AMD Claims Zen Processor Cores Will Compete With Intel, Announces Next Gen Graphics With HBM Stacked Memory

AMD this afternoon kicked off is first Financial Analyst Day in three years. During the hiatus, AMD has had a change of leadership (former CEO Rory Reed parted ways and was replaced by Dr. Lisa Su) and the company has seen its market share erode in the processor and GPU markets — the downturn in the PC market has been especially tough for AMD.

AMD Zen IPC Gain

On the x86 side, AMD is pushing forward with the 2016 launch of processors based on its new Zen core. We briefly touched on Zen last week when slides leaked to the Internet, but AMD’s Mark Papermaster was on hand to give us some more juicy details on what to expect. For starters, Zen-based processors will bring with them a significant boost in absolute performance and a roughly 40 percent instructions per clock (IPC) increase. We will also see a shift from Clustered Multithreading (CMT) — which is currently employed in Bulldozer architecture — to Simultaneous Multithreading (SMT).


Although AMD isn’t getting down and dirty with specifics, it touts Zen as having a “high-bandwidth, low-latency cache system” and the fact that it will be built on an “energy-efficient” FinFET process. And the first processor out the door will be geared for gaming enthusiasts — that’s right, Zen will debut with fresh FX processors that support DDR4 memory. But whereas current FX processors are based on 32nm process technology, their Zen-based successor will take advantage of 14nm process technology which helps explain AMD’s confidence in performance as well as thermal and power efficiency improvements.


In addition to the 14nm FinFET process, all of AMD’s next generation desktop-class processors (including those that are Zen-based) will move to the new AM4 platform. That means that all of AMD processors will be able to use the same socket, which is a welcome departure from AMD’s past efforts in consolidating desktop processor platforms.
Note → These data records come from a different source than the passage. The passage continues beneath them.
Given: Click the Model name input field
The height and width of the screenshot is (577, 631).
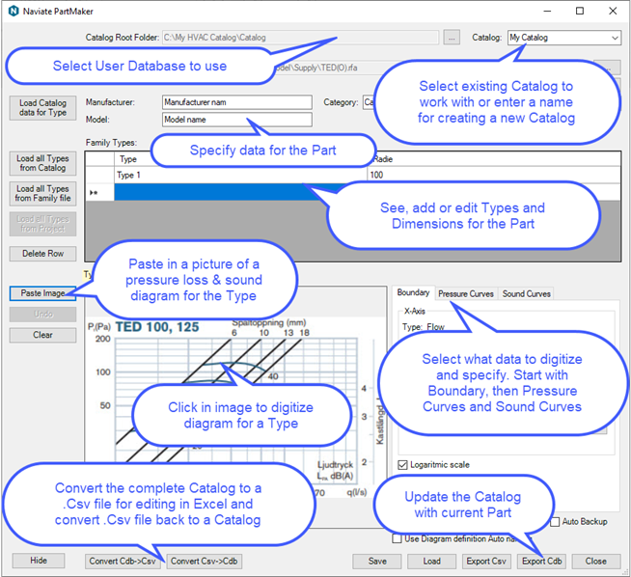Looking at the screenshot, I should coord(236,120).
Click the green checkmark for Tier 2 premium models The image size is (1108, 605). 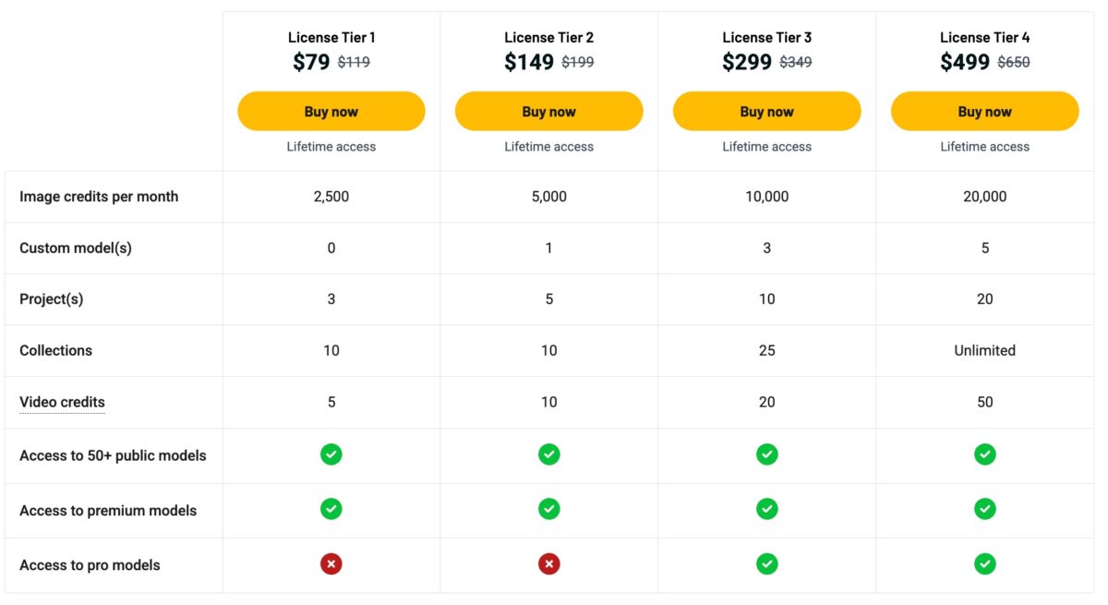[548, 509]
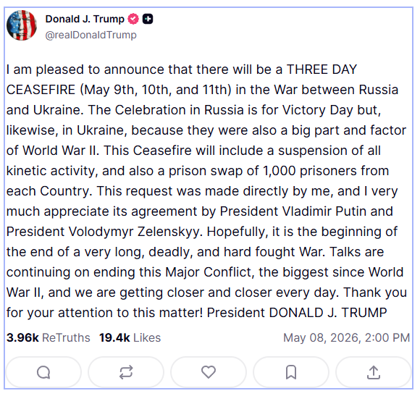
Task: Click the black plus badge beside the name
Action: click(148, 19)

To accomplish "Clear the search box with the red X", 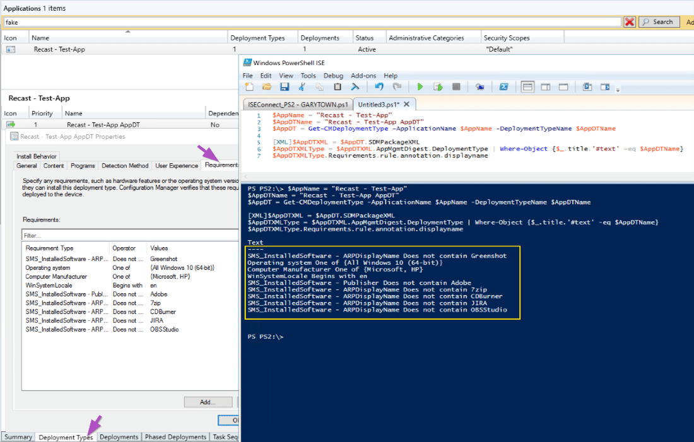I will pyautogui.click(x=629, y=21).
Moving past your garden variety Zen, there are also plans for a Zen+ which looks to be headed our way in the 2017 to 2018 timeframe. The goal with Zen is to introduce a high-performance, efficient core that can scale top-top-bottom, and then incrementally improve upon the design moving forward.

After playing second fiddle for so long to Intel, which has long had the upper hand in terms of performance and process technology, AMD is confident that its Zen cores will put it on equal ground with its toughest rival. We’d like to believe that AMD has what it takes this time around, but we’ve been disappointed before. With that being said, we're confident this time that AMD will make a valiant effort this time around with Zen and we can’t wait until we can get processors based on the core on our test benches.


Moving on to the graphics side of the equation, AMD is pushing its next generation Radeon graphics architecture during Q2. If you recall, HP spilled the beans earlier this week on the R9 380 with its Back-to-School desktop lineup. The next generation high performance GPUs will of course support DirectX 12, hardware acceleration for LiquidVR, FreeSync support, and smooth 4K gaming.


But perhaps the biggest addition with AMD’s new high-end graphics core comes by way of the world’s first implementation of High Bandwidth Memory (HBM). AMD’s 3D-stacked HBM gives a 1-2 punch of greatly improved memory bandwidth while at the same time reducing power consumption and footprint. AMD is claiming its HBM gives it a 3x performance-per-what advantage over existing GDDR5 memory solutions and an impressive 50 percent power savings. If AMD can truly deliver in real-world testing, it’ll have a winner on its hands.

Interestingly enough, according to AMD, HBM on GPUs is just the start — the company seems to be implying that it will extend the technology to other products in its portfolio. Could this mean a future APU with HBM? Your guess is as good as ours, but it absolutely makes sense in AMD’s traditionally bandwidth starved APUs.